### KUTIPAN HALAMAN ###
Parah, menurut Hendrajit, Sudirman juga direkomendasikan oleh Ari Soemarno, kakak Kandung Rini Soemarno. Hal itu tentu membuat terlihat betapa kuatnya intervensi keluarga Soemarno hingga seolah-olah bisa mengalahkan suara Megawati Soekarnoputri.

“Sudah pas, Rini Soemarno Menteri BUMN di Hilir Migas, Ari Soemarno kandidat Kuat Komisaris Utama Pertamina dan penjaga kebijakan dipegang Sudirman Said, kaki tangan Ari Soemarno memegang hulu Migas di ESDM dan mengamankan bisnis migas Medco-nya Arifin Panigoro, lengkap sudah network Soemarno dan Arifin Panigoro menguasai Jokowi, mengambil alih dari Megawati-PDIP. Selamat datang mafia migas baru, era Kabinet Trisakti,” tandas Hendrajit.

Meneropong jejak rekam Sudirman Said yang nampak banyak mengindikasikannya sebagai sosok mafia, membuat banyak kalangan pun dengan tegas menuntut Presiden Jokowi agar segera memecat Sudirman Said. Salah satunya adalah Direktur Eksekutif Energi and Mineral Transformation Institute, Muhammad Ikhsan Hattu.

“Saya kira (Sudirman Said) sudah sangat layak diberhentikan, dengan beberapa alasan Menteri ESDM Sudirman Said telah banyak melangar undang-undang, UUD 45 dan juga berbagai kebijakan Presiden sehingga membuat kegaduhan politik terkait dengan Migas dan Minerba. Ini adalah sebuah kejahatan negara yang terstruktur yang dibuat oleh Sudirman Said dengan melangar berbagai konstitusi,” ungkap Ikhsan.

Selain masalah Freeport, Ikhsan juga menyebutkan kebijakan Sudirman Said sebagai Menteri ESDM yang pernah melakukan pungutan dana untuk ketahanan energi pada penurunan harga BBM adalah bukti upaya membebani hidup rakyat, dan bahkan dinilai melangar UU karena tak punya payung hukum.

Berikutnya, menurut Ikhsan, kebijakan Sudirman Said terkait seleksi komite BPH Migas adalah dinilai tak sesuai UU. Pasalnya, proses seleksi Komite BPH Migas yang dilakukan oleh Panitia Seleksi Kementerian ESDM nampak sekali melenceng dan menyalahi prosedur yang berlaku. Di mana diketahui terdapat dua orang yang tidak mengikuti seleksi (Joko Siswanto dan Yus Yunus) tetapi diluluskan. Dan patut diduga kuat, bahwa dua peserta “gelap” tersebut sengaja disusupkan untuk mengamankan kepentingan Sudirman Said agar tetap menjadi mafia migas dengan mengatasnamakan UU dan Presiden.
###
DAFTAR TUGAS:
1. Ringkas kutipan halaman di atas dalam dua kalimat.
2. Tolong tuliskan kembali bagian kutipan halaman, semuanya dari "Selain masalah Freeport, Ikhsan" sampai ke "punya payung hukum.", tanpa mengubah satu kata pun.
### DATA YANG DIBERIKAN ###
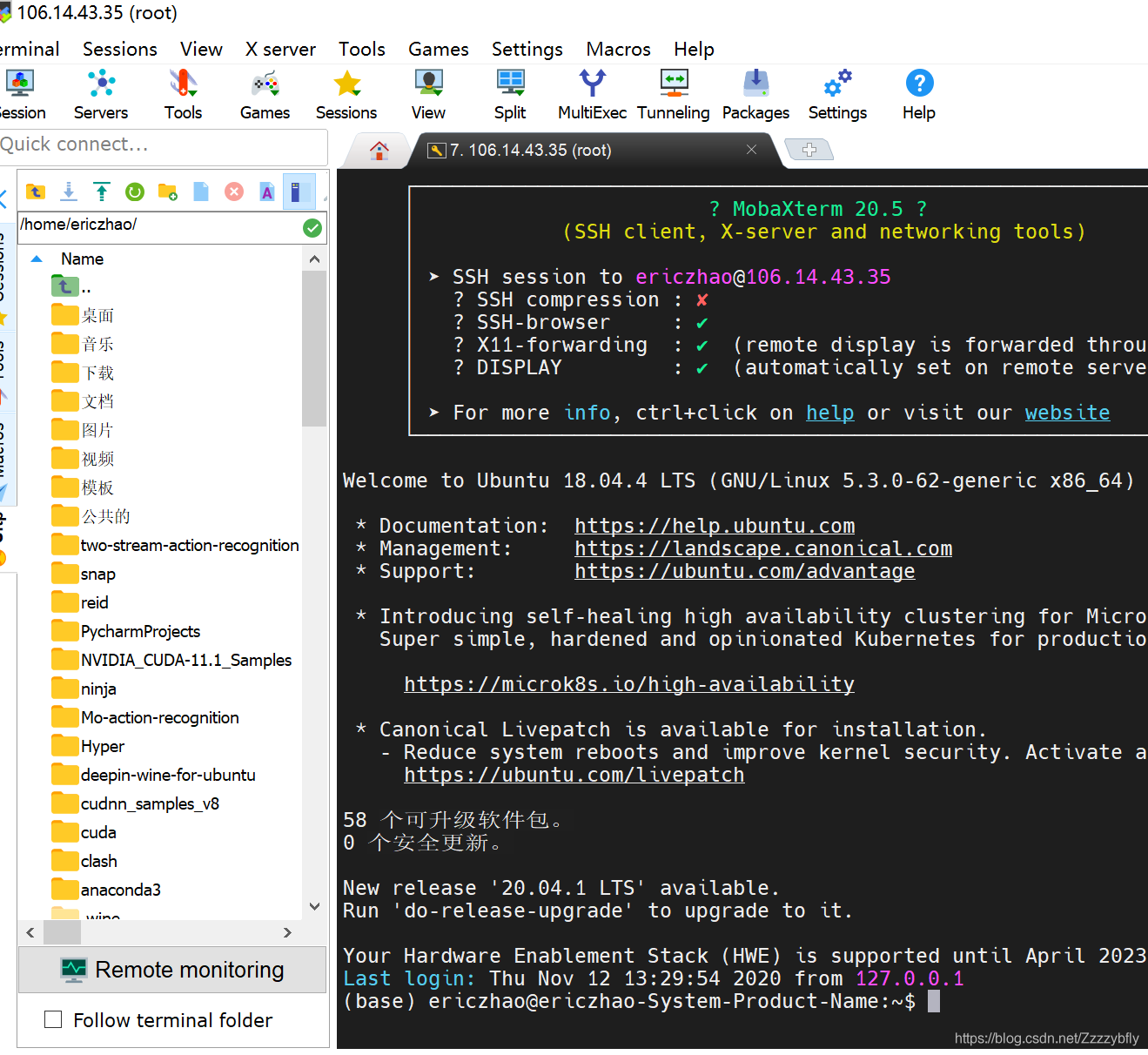Toggle Name column sort arrow

[37, 259]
###
JAWABAN TIAP TUGAS:
1. Menurut Hendrajit, Sudirman Said juga direkomendasikan oleh Ari Soemarno, kakak kandung Rini Soemarno, hal yang disebut memperlihatkan kuatnya intervensi keluarga Soemarno hingga seolah mengalahkan suara Megawati Soekarnoputri. Direktur Eksekutif Energi and Mineral Transformation Institute, Muhammad Ikhsan Hattu, menilai Sudirman Said layak diberhentikan karena dianggap melanggar undang-undang, antara lain lewat pungutan dana ketahanan energi yang tak punya payung hukum dan seleksi Komite BPH Migas yang meluluskan dua orang yang tidak mengikuti seleksi.

2.
Selain masalah Freeport, Ikhsan juga menyebutkan kebijakan Sudirman Said sebagai Menteri ESDM yang pernah melakukan pungutan dana untuk ketahanan energi pada penurunan harga BBM adalah bukti upaya membebani hidup rakyat, dan bahkan dinilai melangar UU karena tak punya payung hukum.